=== Exercise ===
Pull out every line of the records that contains the string "Instruction" and copy each one in full.
%%
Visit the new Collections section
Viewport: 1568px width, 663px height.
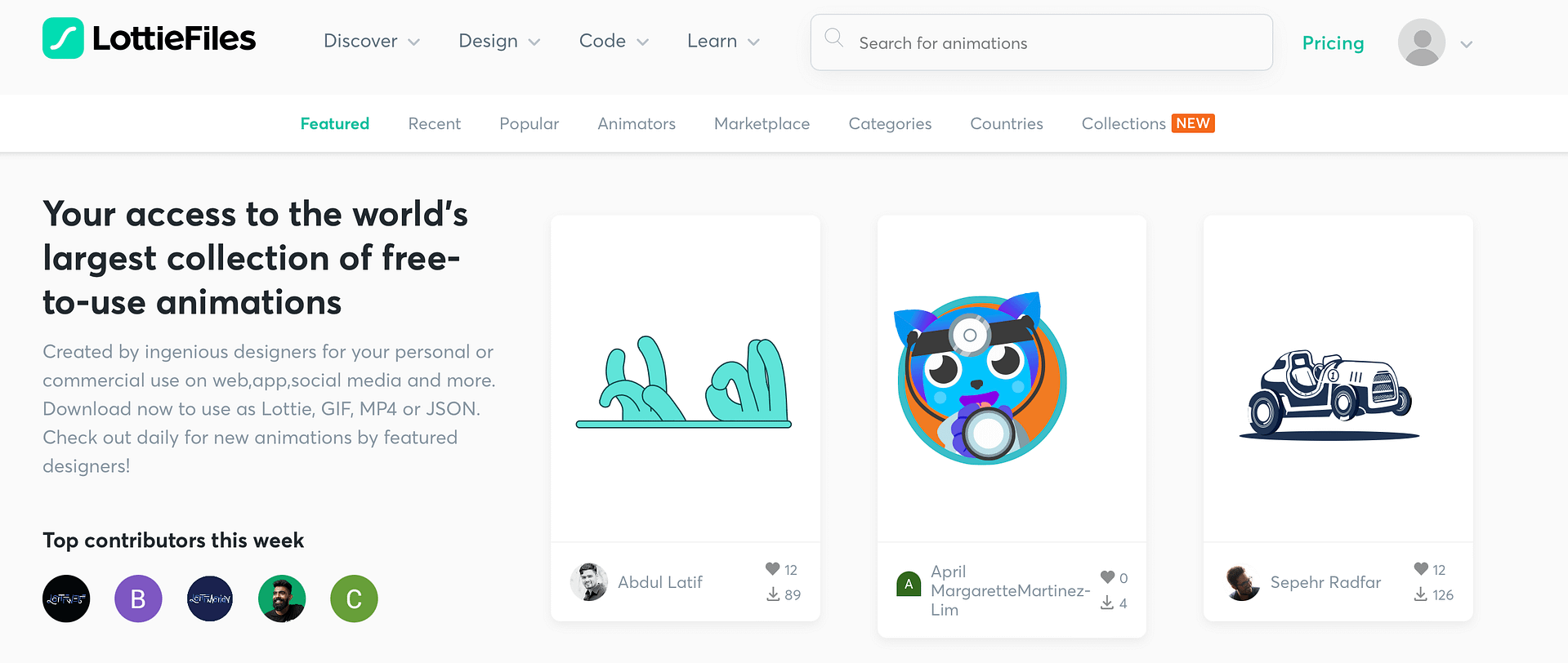pyautogui.click(x=1124, y=123)
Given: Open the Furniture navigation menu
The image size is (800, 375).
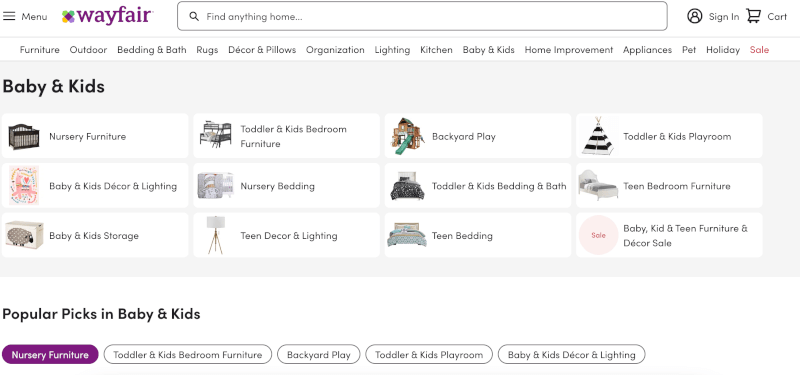Looking at the screenshot, I should [40, 50].
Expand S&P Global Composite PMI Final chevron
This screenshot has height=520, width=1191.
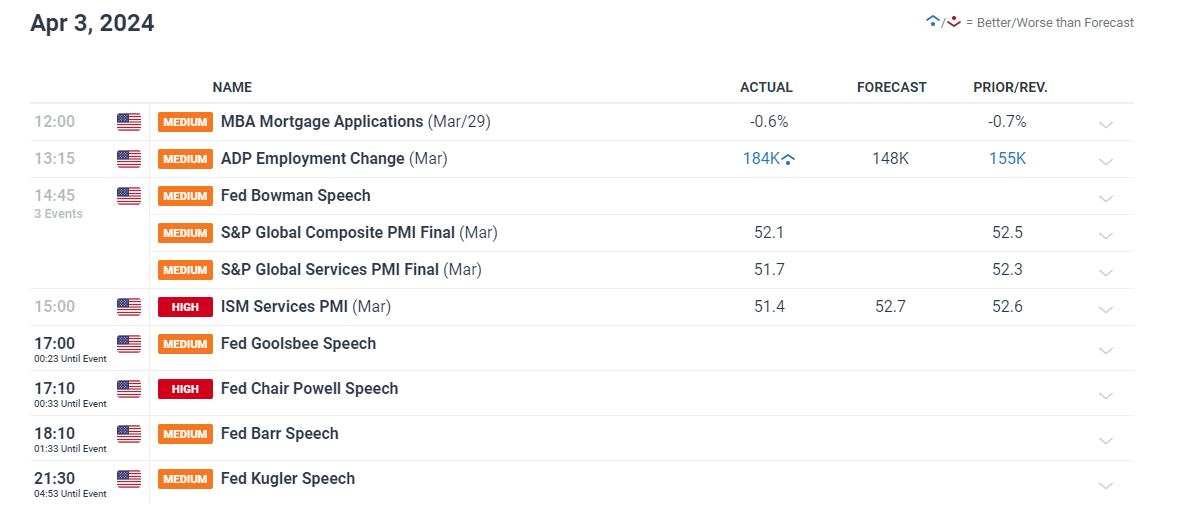click(1106, 235)
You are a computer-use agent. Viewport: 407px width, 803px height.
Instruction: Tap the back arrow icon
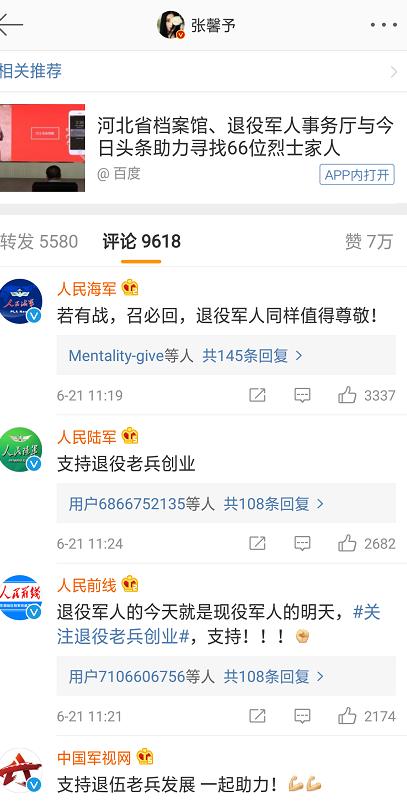[x=10, y=25]
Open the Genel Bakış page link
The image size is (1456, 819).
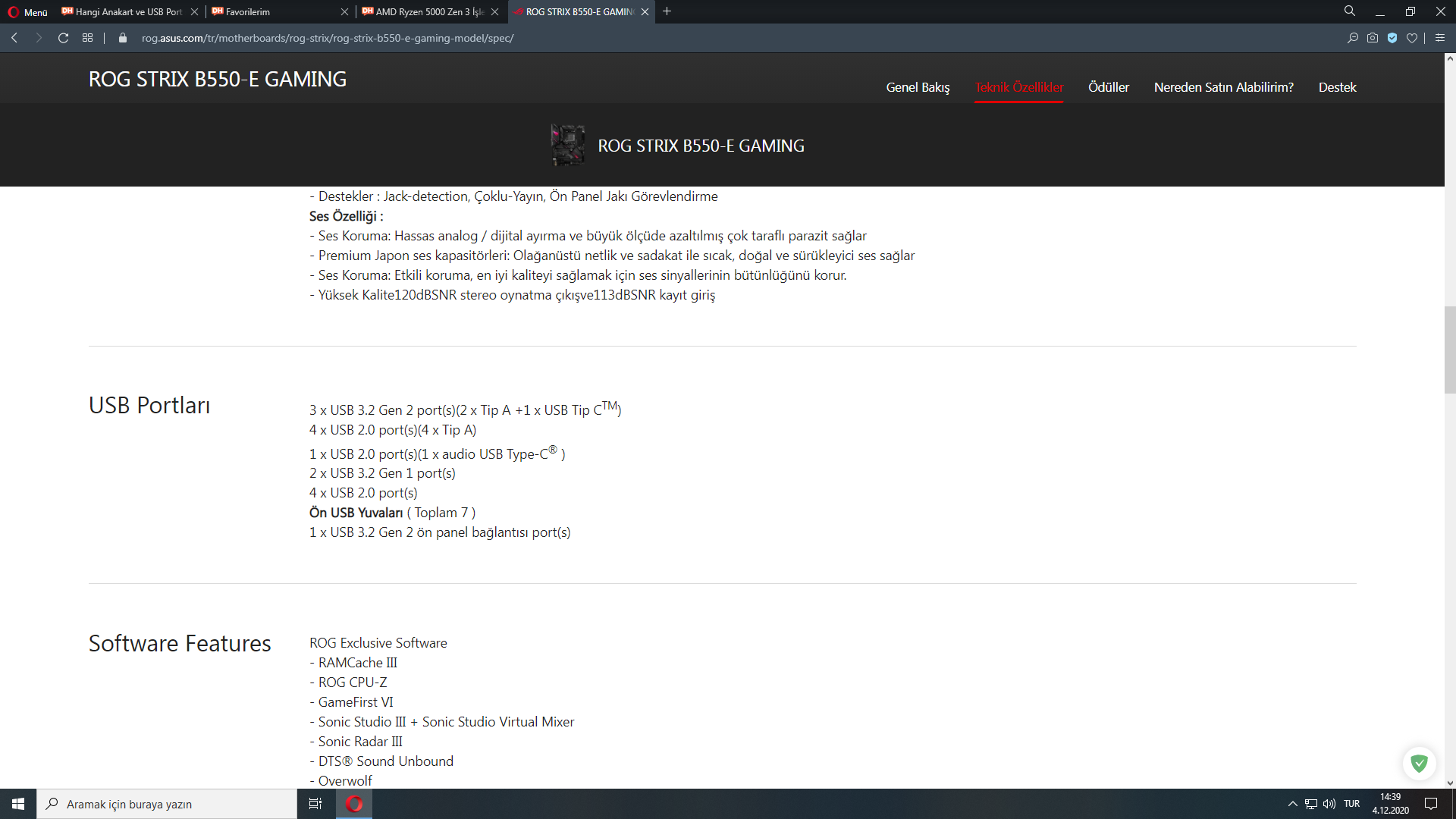pos(918,87)
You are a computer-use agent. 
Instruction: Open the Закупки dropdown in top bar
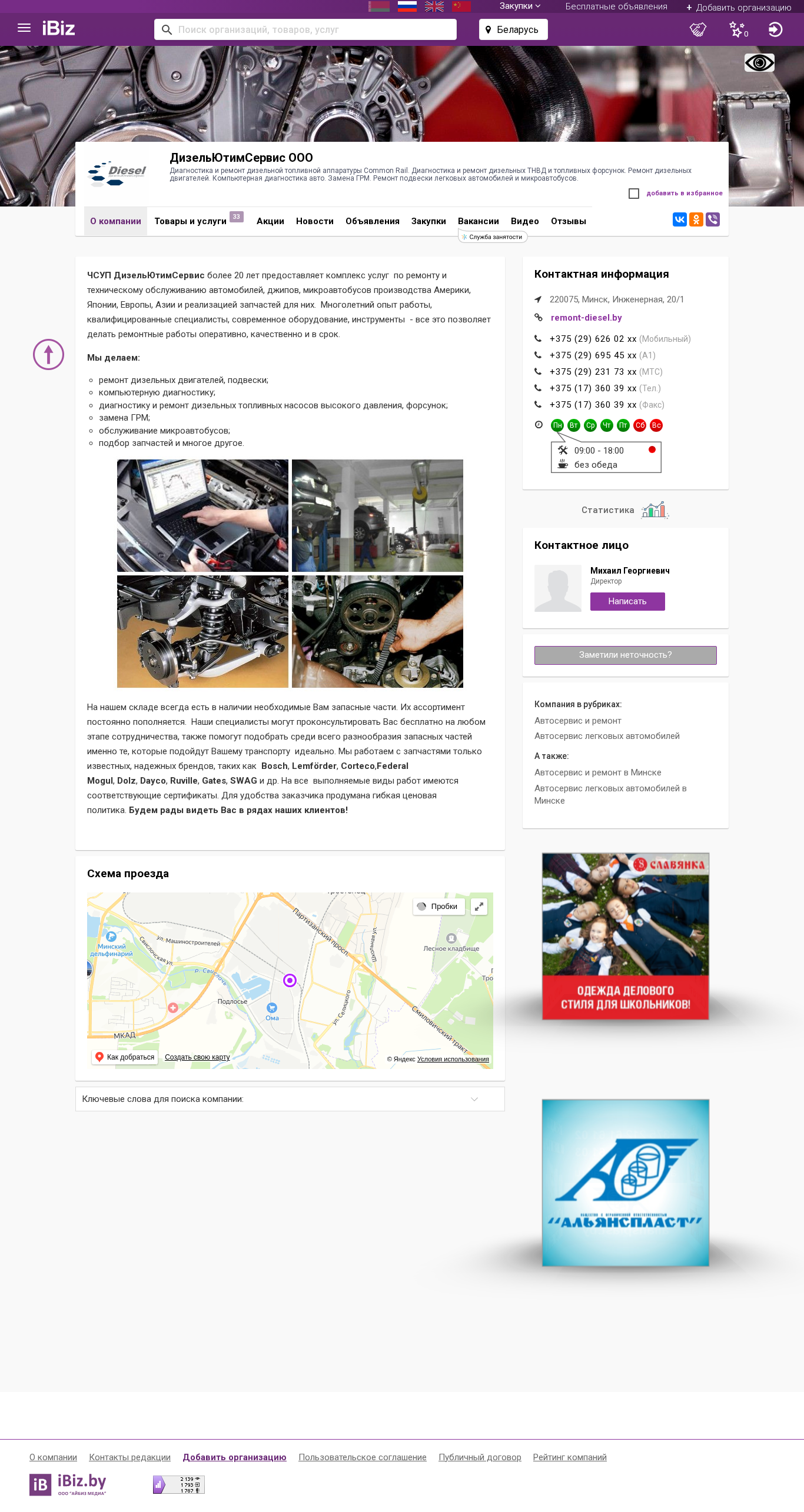(x=520, y=6)
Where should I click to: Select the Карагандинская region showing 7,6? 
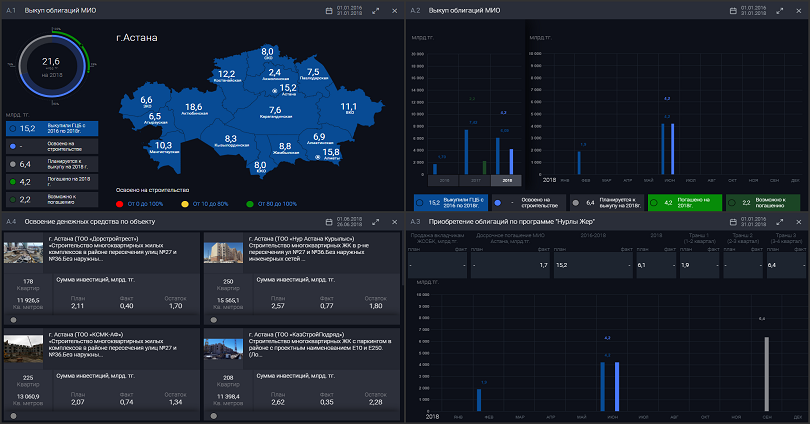pos(275,112)
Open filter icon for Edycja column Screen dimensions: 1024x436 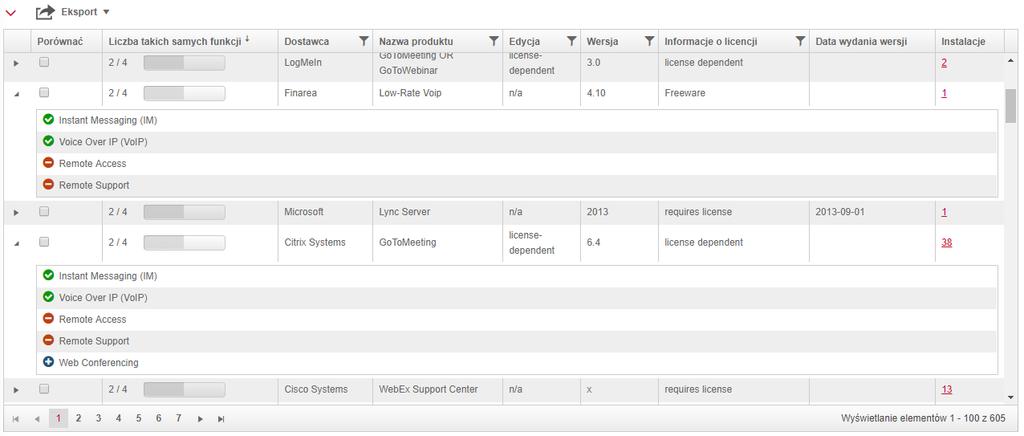(571, 42)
%%
=== Response to this task ===
Instruction: Tap the back arrow icon
Instruction: Open the Закупки dropdown in top bar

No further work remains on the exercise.